Task description: What is needed is an exact copy of the lines from the one containing "You are a computer-use agent." through the last line of the records, with no pictures.

[Records contained in a dataset]
--------------------------------------------------
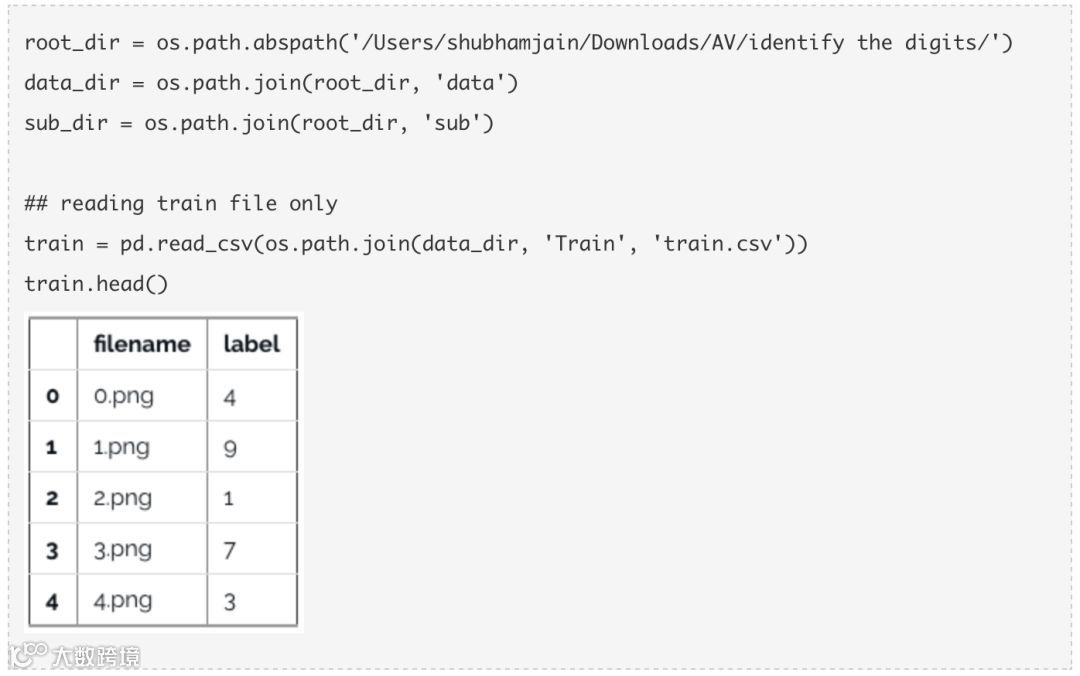Click the data_dir assignment code line

(271, 83)
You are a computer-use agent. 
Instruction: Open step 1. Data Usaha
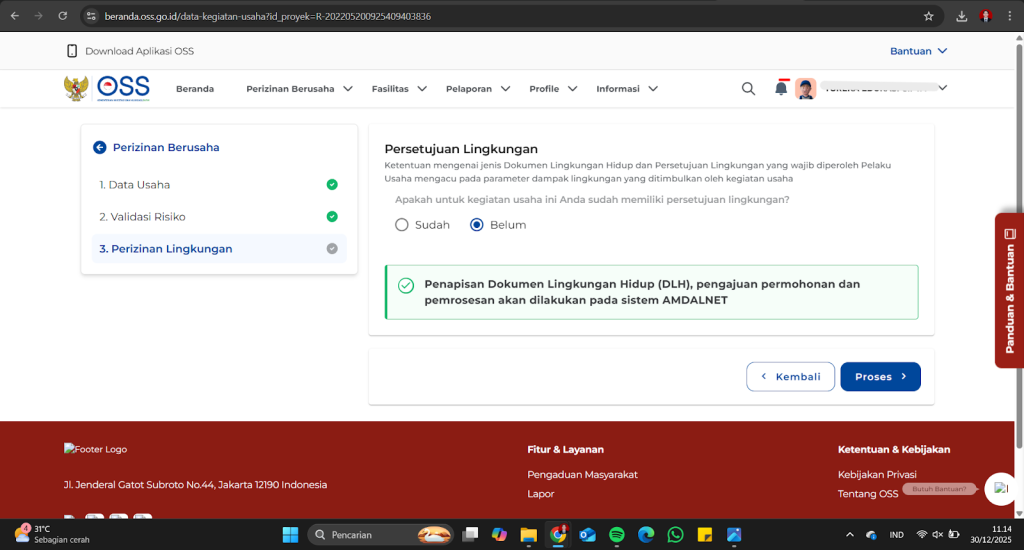click(x=135, y=185)
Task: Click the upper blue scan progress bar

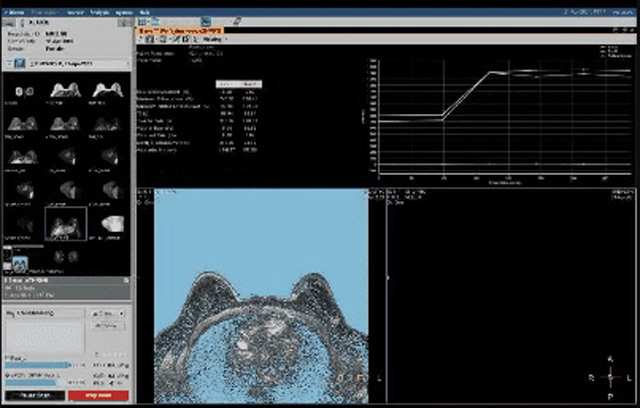Action: coord(38,365)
--------------------------------------------------
Response:
You are a computer-use agent. 
Instruction: Open step 1. Data Usaha
click(x=135, y=185)
Task: Click the upper blue scan progress bar

Action: coord(38,365)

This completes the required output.